**What you should do**:
Can you update the records below by changing every "screenshot" to "screen capture" and keeping all else the same? Leave the pictures out of your answer.
++++ Given records
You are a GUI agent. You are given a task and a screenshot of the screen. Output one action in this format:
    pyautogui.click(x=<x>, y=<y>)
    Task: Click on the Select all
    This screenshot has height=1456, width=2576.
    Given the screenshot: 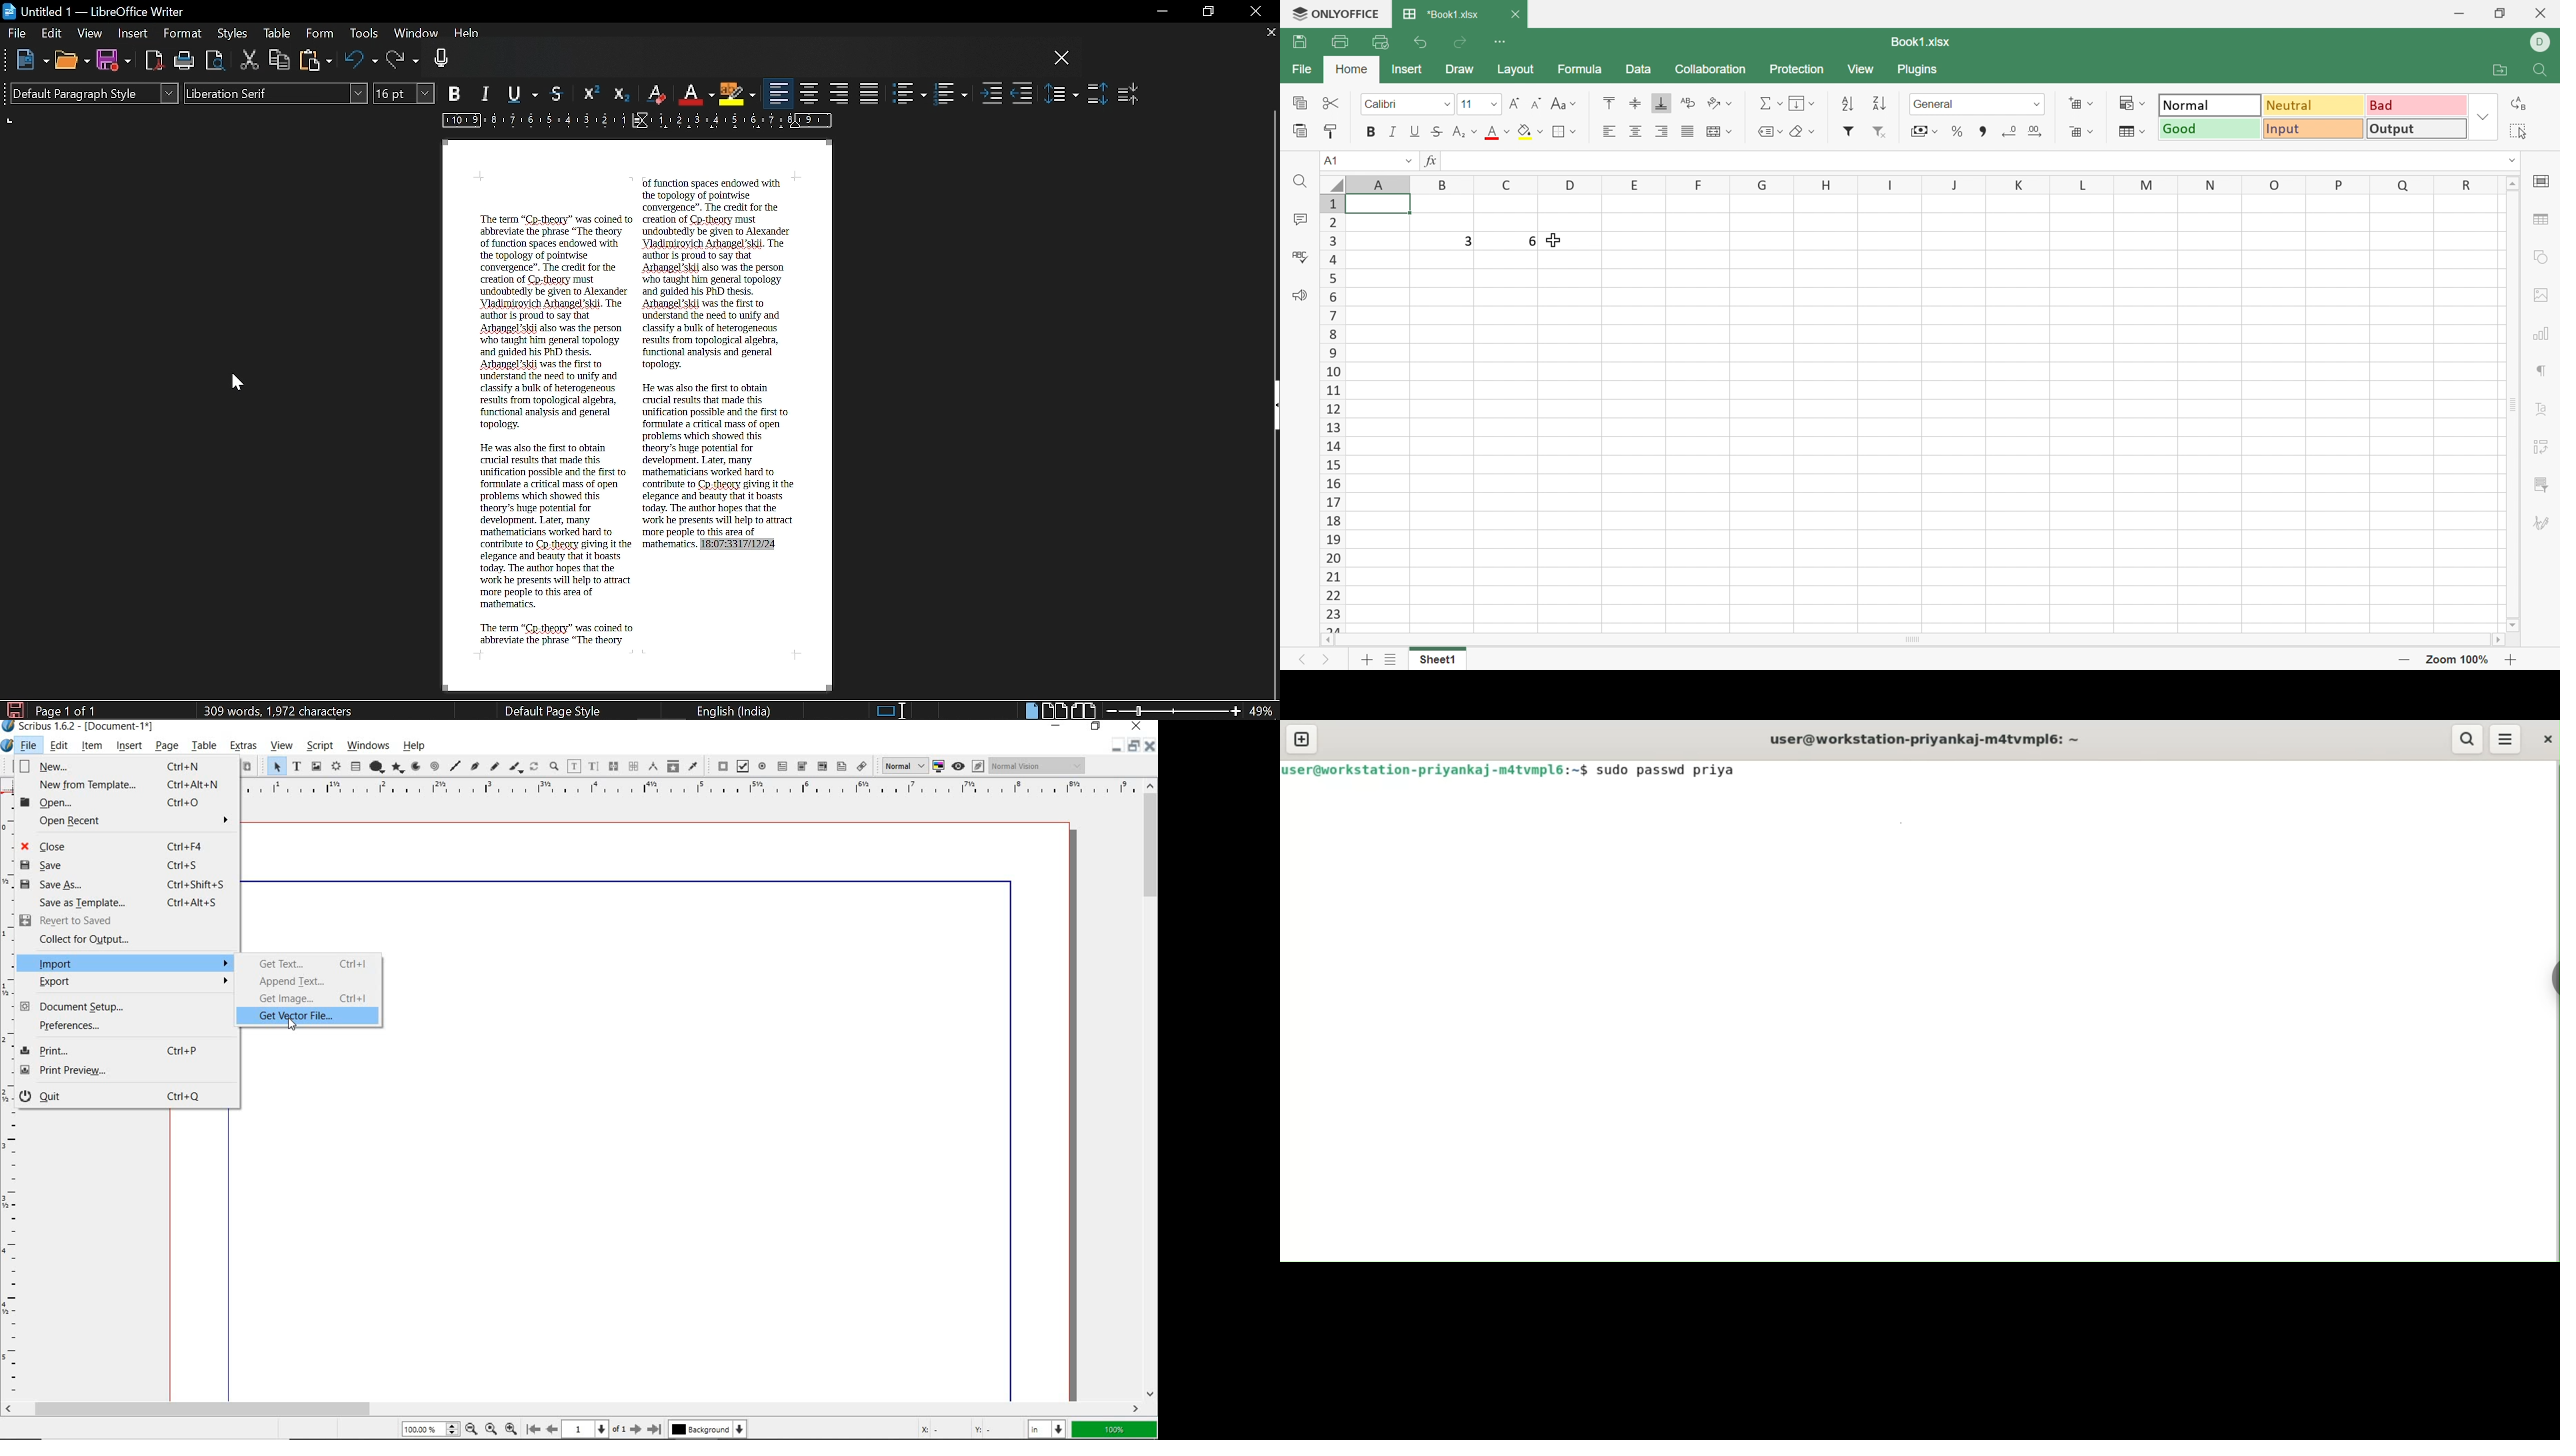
++++++++
**Result for this task**:
You are a GUI agent. You are given a task and a screen capture of the screen. Output one action in this format:
    pyautogui.click(x=<x>, y=<y>)
    Task: Click on the Select all
    This screen capture has height=1456, width=2576.
    Given the screen capture: 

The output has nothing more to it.